Come si fa a non farsi contagiare dall'ottimismo di Salman Khan?
Anche se si vive in Italia, dove il sistema scolastico è in panne, per dire poco. Ma forse proprio per questo. Un movimento di insegnanti è in marcia, sperimentano nelle classi le innovazioni pedagogiche e tecnologiche, con i loro mezzi e risorse, come il sito-network Prof Digitale, iniziative di aggiornamento sono in corso con Book in Progress, scuola capofila l’ITIS Majorana di Brindisi, e il suo "creatore", Salvatore Giuliano, l'entusiasta quanto innovatore preside dell'istituto. Le iniziative più belle e nutrienti nei confronti degli allievi sono le idee e le azioni positive di singoli insegnanti e dirigenti scolastici.
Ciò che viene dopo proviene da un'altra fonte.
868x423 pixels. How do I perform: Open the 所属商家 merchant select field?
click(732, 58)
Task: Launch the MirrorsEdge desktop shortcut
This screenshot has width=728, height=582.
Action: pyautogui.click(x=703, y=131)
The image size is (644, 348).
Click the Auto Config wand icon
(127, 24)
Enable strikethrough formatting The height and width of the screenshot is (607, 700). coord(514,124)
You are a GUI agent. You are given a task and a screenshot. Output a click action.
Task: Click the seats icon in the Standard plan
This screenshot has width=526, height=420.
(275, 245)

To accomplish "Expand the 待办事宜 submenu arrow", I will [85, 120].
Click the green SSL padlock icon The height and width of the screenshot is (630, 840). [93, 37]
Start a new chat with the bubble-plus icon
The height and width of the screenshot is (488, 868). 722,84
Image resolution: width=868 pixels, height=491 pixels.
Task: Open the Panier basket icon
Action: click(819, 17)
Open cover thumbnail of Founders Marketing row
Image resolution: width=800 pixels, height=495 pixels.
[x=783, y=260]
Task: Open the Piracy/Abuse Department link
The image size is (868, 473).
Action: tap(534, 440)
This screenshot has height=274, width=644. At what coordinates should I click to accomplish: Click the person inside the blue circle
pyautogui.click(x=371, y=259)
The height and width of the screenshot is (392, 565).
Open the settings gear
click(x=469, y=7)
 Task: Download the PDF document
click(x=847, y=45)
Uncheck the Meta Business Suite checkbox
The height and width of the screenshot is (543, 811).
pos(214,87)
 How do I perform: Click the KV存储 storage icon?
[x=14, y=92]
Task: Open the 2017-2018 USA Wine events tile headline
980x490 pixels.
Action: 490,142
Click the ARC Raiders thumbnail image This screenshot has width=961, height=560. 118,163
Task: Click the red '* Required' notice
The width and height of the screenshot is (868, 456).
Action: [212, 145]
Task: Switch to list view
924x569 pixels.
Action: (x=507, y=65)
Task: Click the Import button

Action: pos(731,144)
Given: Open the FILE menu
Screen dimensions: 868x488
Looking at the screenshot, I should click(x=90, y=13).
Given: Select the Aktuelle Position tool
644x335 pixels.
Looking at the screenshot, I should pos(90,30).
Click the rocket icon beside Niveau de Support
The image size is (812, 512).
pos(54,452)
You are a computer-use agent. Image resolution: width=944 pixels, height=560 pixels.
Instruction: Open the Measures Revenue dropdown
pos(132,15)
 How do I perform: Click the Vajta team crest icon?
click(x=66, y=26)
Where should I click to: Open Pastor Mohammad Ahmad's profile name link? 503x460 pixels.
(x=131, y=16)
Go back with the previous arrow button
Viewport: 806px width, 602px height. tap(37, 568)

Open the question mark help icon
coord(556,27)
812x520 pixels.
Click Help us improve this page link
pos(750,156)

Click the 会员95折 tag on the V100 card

Khan, come altri, ha i suoi detrattori: associazioni di docenti riempiono i loro blog di critiche ricordando: «He was never formally certified as a teacher». «Non è un docente, non ha l'abilitazione formale per farlo». Lui non lo nega di certo. Pare che per chi ha idee sull'Education, sulle politiche educative si debbano scomodare dei paroloni: utopista, visionario, evangelista. Parole che creano distanza tra quel famoso "dire e fare".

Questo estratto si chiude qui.